Stored records:
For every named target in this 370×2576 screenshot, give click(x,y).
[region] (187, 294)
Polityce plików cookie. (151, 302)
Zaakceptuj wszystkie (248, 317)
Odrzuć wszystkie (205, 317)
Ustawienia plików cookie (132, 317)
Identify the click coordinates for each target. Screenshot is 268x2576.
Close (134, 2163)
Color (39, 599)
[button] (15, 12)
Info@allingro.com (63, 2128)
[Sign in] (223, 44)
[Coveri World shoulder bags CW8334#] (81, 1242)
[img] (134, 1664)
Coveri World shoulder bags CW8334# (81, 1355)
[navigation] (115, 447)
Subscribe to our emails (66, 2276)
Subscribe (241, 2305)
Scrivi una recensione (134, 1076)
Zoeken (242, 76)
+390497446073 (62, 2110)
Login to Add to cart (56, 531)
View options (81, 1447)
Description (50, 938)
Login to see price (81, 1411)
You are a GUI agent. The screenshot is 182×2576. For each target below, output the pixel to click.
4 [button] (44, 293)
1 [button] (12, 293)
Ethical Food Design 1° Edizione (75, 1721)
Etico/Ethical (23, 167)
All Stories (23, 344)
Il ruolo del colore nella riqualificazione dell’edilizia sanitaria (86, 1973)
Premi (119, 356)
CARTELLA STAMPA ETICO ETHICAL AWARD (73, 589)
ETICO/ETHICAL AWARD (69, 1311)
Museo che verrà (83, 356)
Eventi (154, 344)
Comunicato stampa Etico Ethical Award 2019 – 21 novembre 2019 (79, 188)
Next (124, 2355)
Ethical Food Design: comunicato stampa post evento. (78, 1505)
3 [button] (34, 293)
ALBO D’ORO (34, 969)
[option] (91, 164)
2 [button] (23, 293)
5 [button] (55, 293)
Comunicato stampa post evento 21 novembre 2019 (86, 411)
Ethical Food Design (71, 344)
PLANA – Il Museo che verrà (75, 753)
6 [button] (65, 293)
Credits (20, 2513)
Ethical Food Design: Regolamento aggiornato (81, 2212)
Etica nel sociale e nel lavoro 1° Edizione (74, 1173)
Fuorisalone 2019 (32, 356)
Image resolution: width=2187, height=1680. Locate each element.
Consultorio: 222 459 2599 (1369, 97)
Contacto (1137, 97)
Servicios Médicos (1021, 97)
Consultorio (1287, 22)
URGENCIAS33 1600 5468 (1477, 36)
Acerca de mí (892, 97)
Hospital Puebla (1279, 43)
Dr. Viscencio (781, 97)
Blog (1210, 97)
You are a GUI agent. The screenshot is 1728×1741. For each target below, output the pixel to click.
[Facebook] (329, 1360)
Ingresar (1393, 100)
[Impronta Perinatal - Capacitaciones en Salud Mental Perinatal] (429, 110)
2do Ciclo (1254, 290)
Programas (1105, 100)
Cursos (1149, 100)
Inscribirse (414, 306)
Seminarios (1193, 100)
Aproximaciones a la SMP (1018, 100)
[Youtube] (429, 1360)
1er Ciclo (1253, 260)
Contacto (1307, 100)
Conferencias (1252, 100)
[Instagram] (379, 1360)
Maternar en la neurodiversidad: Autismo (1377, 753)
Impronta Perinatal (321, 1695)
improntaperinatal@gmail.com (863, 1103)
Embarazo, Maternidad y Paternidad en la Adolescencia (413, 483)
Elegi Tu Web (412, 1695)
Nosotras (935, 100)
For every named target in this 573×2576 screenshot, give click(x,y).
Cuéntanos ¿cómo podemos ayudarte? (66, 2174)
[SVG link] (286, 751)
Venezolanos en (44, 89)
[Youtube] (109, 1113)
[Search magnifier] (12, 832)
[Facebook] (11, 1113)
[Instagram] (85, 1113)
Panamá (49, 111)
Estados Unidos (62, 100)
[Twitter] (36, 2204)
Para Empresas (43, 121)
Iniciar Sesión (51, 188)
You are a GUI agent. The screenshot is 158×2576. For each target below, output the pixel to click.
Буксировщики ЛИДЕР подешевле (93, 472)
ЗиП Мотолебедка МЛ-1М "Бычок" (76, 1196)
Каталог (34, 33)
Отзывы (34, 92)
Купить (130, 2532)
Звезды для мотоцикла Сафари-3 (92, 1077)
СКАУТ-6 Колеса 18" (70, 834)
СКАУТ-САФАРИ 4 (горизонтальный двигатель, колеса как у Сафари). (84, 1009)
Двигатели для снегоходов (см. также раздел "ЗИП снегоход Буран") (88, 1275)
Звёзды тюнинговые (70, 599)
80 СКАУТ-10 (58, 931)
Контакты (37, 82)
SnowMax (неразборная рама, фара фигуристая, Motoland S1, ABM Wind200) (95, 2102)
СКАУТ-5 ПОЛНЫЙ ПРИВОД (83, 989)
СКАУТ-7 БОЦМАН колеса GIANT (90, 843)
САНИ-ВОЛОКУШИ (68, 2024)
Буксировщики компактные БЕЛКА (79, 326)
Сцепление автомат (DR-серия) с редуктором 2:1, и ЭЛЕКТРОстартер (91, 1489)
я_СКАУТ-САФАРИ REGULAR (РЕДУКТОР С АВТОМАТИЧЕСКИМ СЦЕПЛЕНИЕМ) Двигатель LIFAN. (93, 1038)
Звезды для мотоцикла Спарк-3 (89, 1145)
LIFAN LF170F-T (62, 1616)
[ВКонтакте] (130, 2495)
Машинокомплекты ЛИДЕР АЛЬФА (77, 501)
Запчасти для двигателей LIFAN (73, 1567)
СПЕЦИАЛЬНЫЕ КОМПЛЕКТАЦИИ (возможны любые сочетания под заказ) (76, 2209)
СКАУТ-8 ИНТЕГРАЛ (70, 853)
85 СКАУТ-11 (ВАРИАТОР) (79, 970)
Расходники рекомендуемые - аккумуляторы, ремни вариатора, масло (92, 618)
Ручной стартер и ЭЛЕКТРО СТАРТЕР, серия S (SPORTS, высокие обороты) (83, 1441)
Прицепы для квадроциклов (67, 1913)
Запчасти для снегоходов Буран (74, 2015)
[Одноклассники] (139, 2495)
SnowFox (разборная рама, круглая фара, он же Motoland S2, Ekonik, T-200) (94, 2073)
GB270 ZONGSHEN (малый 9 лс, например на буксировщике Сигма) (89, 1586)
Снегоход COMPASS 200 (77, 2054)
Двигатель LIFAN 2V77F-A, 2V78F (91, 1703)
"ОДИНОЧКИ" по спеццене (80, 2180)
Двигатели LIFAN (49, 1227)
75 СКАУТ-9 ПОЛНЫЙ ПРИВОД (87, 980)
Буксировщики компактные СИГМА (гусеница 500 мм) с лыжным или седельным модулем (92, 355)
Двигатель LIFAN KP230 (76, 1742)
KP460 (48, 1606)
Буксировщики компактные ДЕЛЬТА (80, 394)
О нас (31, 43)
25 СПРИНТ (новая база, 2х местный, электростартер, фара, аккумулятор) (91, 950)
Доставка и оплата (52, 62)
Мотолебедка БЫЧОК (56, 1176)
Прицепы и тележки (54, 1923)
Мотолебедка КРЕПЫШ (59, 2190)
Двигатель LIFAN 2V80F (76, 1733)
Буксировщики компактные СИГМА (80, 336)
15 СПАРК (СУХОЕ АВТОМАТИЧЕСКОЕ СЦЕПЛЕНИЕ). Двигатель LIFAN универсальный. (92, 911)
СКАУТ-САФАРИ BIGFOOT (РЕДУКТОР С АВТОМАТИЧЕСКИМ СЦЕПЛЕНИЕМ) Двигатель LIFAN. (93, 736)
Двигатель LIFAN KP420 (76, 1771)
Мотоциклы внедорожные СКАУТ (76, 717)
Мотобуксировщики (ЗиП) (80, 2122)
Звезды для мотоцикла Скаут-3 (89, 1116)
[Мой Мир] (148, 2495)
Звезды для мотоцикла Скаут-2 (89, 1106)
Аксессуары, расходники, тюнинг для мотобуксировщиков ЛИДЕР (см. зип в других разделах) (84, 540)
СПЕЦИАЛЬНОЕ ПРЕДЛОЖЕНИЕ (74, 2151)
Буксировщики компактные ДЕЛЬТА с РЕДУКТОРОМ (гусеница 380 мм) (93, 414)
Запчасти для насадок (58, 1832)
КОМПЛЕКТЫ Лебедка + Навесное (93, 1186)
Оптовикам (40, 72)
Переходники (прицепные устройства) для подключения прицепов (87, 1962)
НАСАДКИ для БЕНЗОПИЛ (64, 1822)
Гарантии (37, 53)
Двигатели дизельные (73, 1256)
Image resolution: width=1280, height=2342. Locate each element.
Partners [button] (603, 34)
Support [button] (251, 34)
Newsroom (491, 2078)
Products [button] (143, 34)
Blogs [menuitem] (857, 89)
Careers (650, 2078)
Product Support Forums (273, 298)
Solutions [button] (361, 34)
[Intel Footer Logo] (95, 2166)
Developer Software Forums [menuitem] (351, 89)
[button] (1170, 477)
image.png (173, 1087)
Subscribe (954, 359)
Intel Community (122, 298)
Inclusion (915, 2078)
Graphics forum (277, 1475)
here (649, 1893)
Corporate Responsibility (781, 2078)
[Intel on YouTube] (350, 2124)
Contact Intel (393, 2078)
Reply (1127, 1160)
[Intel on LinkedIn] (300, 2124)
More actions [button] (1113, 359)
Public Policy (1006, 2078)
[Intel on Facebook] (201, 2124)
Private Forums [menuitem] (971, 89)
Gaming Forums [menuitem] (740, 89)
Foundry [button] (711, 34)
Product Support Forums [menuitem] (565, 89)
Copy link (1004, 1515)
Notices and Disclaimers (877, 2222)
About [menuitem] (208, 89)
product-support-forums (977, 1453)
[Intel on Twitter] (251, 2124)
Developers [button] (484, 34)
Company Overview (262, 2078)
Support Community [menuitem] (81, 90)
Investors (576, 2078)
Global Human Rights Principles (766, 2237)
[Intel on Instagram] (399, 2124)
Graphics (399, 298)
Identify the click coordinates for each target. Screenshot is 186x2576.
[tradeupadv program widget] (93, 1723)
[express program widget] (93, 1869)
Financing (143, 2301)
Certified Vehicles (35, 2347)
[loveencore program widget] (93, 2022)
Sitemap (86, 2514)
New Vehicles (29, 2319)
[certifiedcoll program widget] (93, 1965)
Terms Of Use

◆ TASK INSTRUCTIONS: Give back precisely the lines above that start at the line containing "Elegi Tu Web (412, 1695)" and end at the line containing "Контакты (37, 82)", inclusive. No other lines belong in the output.

◆ ANSWER TO THIS EXERCISE:
Elegi Tu Web (412, 1695)
Nosotras (935, 100)
For every named target in this 573×2576 screenshot, give click(x,y).
Cuéntanos ¿cómo podemos ayudarte? (66, 2174)
[SVG link] (286, 751)
Venezolanos en (44, 89)
[Youtube] (109, 1113)
[Search magnifier] (12, 832)
[Facebook] (11, 1113)
[Instagram] (85, 1113)
Panamá (49, 111)
Estados Unidos (62, 100)
[Twitter] (36, 2204)
Para Empresas (43, 121)
Iniciar Sesión (51, 188)
You are a GUI agent. The screenshot is 158×2576. For each target below, output the pixel to click.
Буксировщики ЛИДЕР подешевле (93, 472)
ЗиП Мотолебедка МЛ-1М "Бычок" (76, 1196)
Каталог (34, 33)
Отзывы (34, 92)
Купить (130, 2532)
Звезды для мотоцикла Сафари-3 (92, 1077)
СКАУТ-6 Колеса 18" (70, 834)
СКАУТ-САФАРИ 4 (горизонтальный двигатель, колеса как у Сафари). (84, 1009)
Двигатели для снегоходов (см. также раздел "ЗИП снегоход Буран") (88, 1275)
Звёзды тюнинговые (70, 599)
80 СКАУТ-10 (58, 931)
Контакты (37, 82)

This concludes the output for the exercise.